> _书面任务 A_:
按照讲ES文档操作的这篇文章，从其他系统导入数据到ES时，用什么作为document的id？

文章目录

1 创建document

1.1 创建时手动指定id
1.2 创建时自动生成id

2 查看document

2.1 根据id查询文档
2.2 通过_source字段控制查询结果

3 修改document

3.1 全量替换document
3.2 强制创建document

4 删除document
版权声明

1 创建document

1.1 创建时手动指定id

(1) 适用情景:

从其他系统中导入数据到ES时, 会采取这种方式: 使用原有系统中数据已有的唯一标识, 作为ES中document的id.

而如果数据一生产出来就存储到了ES中, 一般是不适合手动指定id的.

(2) 使用语法:

put index/type/id

(3) 使用示例:

PUT employee/developer/1
{
    "name": "healchow", 
    "e_id": 5220
}

(4) 响应信息:

{
    "_index": "employee",
    "_type": "developer",
    "_id": "1",
    "_version": 1,			// 当前版本号, 基于此字段进行并发控制
    "result": "created",
    "_shards": {
        "total": 2,			// 参与创建的分片数, 包括Primary和Replica
        "successful": 1,		// 成功创建索引的分片数量
        "failed": 0			// 创建索引失败的分片数量
    },
    "created": true
}

1.2 创建时自动生成id

(1) 使用情景:

ES作为数据存储服务器, 应用程序中的数据直接对接到ES中, 这种场景适合自动生成id.

在多节点并发生成大量数据的场景下, 自动生成id更具安全性.

> _所给数据_:
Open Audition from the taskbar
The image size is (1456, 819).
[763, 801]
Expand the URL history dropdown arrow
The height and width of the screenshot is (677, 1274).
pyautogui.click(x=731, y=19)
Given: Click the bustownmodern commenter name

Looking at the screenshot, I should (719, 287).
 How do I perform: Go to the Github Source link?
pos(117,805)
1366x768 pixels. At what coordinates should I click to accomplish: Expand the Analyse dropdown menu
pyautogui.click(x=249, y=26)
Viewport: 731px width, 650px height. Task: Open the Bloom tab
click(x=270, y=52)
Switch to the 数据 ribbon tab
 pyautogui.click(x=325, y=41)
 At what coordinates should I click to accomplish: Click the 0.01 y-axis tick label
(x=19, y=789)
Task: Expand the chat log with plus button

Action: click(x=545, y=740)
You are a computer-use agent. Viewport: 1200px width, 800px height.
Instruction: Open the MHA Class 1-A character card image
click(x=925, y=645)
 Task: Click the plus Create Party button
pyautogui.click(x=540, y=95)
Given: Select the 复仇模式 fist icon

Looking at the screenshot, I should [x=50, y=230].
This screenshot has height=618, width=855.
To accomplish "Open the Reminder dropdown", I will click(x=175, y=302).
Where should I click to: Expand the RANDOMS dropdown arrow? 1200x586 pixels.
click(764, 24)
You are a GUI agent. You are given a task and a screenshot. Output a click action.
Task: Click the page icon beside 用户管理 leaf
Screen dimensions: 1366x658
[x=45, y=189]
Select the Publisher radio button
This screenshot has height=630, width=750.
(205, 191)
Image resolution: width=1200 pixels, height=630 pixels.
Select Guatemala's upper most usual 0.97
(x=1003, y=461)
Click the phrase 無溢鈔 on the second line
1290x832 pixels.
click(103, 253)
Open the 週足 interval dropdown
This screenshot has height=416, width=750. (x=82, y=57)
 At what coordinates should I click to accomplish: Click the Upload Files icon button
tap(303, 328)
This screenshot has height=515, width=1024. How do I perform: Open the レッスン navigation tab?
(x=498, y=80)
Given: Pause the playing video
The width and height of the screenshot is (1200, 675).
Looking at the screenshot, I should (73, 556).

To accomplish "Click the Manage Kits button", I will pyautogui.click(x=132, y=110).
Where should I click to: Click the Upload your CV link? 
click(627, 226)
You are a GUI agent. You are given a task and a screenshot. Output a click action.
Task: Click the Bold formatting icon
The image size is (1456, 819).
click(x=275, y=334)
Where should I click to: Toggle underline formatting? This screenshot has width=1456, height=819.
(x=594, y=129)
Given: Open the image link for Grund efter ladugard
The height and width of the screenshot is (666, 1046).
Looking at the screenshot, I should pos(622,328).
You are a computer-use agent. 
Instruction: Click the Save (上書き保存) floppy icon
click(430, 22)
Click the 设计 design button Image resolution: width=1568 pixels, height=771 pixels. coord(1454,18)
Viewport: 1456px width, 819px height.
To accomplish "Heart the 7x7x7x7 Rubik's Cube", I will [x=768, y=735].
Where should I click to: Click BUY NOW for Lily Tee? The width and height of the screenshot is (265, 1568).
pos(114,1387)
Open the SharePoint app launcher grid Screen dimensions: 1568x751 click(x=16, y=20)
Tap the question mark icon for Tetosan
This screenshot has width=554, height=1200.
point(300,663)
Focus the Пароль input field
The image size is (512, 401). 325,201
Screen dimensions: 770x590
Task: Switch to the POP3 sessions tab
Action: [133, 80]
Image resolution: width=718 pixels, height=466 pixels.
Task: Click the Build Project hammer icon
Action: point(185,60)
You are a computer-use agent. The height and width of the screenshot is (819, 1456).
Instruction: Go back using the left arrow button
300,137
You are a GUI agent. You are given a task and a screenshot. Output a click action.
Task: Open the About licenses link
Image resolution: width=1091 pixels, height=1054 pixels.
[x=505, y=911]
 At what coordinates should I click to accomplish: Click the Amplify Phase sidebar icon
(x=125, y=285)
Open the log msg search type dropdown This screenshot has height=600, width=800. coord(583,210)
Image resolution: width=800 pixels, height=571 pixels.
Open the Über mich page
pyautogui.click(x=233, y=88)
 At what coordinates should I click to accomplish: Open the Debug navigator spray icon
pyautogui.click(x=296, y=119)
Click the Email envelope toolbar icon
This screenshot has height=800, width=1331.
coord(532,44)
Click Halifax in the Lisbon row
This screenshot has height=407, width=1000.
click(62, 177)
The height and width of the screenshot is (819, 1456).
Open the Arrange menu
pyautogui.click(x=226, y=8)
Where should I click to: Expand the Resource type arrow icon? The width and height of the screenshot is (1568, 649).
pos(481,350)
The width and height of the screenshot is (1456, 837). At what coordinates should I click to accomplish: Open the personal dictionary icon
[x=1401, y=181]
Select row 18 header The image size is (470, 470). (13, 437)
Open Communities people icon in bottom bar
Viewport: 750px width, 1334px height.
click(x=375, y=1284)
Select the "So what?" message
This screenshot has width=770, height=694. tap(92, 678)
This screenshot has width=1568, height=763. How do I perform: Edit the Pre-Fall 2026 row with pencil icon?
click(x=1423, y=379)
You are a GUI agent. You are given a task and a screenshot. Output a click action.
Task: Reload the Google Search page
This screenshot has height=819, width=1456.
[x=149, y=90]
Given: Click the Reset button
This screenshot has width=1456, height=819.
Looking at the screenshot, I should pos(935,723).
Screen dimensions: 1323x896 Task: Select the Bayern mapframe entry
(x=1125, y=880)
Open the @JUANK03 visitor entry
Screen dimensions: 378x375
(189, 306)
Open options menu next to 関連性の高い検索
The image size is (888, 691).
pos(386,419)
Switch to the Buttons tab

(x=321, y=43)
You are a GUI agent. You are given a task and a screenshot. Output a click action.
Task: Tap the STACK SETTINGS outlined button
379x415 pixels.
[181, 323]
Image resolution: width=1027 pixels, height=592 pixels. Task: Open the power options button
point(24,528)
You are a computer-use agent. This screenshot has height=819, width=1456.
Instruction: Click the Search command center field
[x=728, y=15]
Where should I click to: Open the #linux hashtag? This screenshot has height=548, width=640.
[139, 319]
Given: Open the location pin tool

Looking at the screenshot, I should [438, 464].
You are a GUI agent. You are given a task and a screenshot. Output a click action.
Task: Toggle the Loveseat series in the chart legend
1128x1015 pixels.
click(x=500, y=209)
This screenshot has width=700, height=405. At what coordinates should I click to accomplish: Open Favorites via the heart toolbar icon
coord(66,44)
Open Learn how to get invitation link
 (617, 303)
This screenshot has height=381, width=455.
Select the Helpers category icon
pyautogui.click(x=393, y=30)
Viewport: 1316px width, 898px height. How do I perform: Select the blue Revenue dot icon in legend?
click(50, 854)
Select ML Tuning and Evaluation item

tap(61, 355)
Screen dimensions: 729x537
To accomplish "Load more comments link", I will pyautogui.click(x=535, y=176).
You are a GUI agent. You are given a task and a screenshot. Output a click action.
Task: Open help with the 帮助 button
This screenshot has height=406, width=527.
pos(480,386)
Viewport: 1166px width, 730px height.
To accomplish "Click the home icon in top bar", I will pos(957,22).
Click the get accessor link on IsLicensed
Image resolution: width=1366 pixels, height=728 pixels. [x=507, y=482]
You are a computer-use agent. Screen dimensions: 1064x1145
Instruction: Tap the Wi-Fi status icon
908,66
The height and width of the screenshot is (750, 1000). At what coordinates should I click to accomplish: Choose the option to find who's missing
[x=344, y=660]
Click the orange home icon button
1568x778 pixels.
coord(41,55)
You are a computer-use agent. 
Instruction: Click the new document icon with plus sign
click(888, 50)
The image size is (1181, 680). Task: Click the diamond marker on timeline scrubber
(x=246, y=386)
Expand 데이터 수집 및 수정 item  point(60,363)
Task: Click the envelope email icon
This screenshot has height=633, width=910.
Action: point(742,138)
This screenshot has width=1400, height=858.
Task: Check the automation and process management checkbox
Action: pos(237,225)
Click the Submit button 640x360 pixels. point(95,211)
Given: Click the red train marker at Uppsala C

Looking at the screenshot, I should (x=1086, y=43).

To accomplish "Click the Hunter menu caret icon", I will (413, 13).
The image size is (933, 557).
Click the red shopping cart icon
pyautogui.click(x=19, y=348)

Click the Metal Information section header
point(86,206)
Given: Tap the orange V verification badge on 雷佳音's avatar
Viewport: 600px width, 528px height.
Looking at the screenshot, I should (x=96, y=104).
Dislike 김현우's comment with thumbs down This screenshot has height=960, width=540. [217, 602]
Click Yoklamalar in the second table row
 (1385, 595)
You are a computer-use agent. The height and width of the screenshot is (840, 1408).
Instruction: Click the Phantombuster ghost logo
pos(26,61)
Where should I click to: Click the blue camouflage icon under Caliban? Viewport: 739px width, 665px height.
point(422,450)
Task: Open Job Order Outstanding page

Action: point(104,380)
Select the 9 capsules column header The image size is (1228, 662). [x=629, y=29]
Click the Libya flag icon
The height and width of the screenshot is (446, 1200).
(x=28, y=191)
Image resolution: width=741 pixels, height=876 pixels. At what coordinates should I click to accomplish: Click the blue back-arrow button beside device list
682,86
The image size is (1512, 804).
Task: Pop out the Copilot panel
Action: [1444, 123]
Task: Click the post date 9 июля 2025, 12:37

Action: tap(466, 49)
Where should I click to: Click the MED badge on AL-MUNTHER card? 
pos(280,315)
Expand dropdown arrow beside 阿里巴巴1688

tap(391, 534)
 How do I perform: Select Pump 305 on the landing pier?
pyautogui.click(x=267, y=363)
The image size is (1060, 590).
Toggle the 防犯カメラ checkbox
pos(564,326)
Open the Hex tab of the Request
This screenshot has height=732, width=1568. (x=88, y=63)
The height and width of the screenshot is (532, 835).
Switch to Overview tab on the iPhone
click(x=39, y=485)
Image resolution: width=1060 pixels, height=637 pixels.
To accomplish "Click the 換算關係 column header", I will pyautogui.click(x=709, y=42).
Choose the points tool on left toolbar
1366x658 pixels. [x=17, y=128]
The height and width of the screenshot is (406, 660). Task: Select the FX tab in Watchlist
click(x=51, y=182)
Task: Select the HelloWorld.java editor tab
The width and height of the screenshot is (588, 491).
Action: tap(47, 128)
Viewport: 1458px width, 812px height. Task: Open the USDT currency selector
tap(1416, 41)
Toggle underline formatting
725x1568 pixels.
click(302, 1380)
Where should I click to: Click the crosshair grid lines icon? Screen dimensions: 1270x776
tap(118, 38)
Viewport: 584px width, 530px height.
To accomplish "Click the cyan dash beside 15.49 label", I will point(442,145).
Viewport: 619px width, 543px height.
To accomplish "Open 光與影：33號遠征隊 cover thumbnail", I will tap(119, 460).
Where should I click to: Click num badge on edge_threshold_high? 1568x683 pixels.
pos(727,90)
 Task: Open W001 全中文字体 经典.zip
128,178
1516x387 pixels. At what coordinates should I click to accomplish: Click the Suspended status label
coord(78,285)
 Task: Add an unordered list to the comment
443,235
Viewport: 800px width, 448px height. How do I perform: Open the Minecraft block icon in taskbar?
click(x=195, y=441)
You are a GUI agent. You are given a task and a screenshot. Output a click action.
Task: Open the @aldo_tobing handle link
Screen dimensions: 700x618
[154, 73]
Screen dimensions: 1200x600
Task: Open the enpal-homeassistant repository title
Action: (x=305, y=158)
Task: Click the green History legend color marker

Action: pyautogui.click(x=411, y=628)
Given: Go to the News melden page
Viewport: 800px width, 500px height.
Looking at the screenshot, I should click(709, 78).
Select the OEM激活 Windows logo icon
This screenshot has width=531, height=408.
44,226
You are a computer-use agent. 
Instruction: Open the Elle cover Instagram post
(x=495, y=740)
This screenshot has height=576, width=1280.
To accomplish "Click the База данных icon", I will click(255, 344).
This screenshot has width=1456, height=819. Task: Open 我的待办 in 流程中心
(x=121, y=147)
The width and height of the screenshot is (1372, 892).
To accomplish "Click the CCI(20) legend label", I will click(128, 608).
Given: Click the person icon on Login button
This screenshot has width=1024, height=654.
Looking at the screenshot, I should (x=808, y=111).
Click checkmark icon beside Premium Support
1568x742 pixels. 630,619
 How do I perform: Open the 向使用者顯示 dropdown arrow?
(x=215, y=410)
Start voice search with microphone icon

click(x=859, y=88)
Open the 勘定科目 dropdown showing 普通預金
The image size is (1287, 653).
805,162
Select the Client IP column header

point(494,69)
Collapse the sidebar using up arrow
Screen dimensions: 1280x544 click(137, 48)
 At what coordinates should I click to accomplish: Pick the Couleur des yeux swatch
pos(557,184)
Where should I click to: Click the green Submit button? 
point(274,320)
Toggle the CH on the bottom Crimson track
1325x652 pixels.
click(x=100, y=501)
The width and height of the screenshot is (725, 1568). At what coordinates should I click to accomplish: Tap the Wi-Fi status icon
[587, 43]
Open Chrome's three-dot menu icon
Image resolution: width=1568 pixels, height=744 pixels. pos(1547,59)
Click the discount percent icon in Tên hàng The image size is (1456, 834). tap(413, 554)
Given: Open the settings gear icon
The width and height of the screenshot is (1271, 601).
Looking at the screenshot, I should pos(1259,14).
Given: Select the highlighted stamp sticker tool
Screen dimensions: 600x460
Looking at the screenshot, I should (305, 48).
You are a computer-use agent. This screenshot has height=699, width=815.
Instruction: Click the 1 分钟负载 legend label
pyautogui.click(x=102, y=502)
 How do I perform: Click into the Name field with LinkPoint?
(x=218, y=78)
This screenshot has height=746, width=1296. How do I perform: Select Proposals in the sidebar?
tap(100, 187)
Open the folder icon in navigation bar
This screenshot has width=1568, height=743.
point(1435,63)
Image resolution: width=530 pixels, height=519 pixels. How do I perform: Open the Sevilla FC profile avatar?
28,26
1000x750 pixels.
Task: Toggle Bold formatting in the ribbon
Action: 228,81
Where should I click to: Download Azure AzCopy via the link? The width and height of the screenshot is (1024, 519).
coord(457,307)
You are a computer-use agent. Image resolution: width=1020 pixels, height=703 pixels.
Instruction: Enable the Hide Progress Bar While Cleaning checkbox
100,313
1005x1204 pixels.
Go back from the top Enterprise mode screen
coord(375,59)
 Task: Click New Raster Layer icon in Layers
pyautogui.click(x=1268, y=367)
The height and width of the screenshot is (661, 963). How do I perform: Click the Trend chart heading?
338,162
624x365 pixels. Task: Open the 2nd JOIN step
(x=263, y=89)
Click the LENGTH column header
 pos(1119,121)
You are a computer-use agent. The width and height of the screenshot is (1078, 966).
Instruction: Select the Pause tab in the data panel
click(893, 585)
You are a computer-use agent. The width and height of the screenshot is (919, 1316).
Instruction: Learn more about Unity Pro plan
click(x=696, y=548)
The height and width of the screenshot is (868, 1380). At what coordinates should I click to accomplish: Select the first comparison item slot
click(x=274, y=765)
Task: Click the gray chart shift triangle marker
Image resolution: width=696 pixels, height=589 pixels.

> _书面任务 B_:
把记录中从含有“Given: Open the image”的那一行往下到含有“Click the 设计”的那一行（首尾两行都算在内）改写成编号列表，空行不列。

> _正确答案 A_:
使用原有系统中数据已有的唯一标识。

> _正确答案 B_:
1. Given: Open the image link for Grund efter ladugard
2. The height and width of the screenshot is (666, 1046).
3. Looking at the screenshot, I should pos(622,328).
4. You are a computer-use agent. 
5. Instruction: Click the Save (上書き保存) floppy icon
6. click(430, 22)
7. Click the 设计 design button Image resolution: width=1568 pixels, height=771 pixels. coord(1454,18)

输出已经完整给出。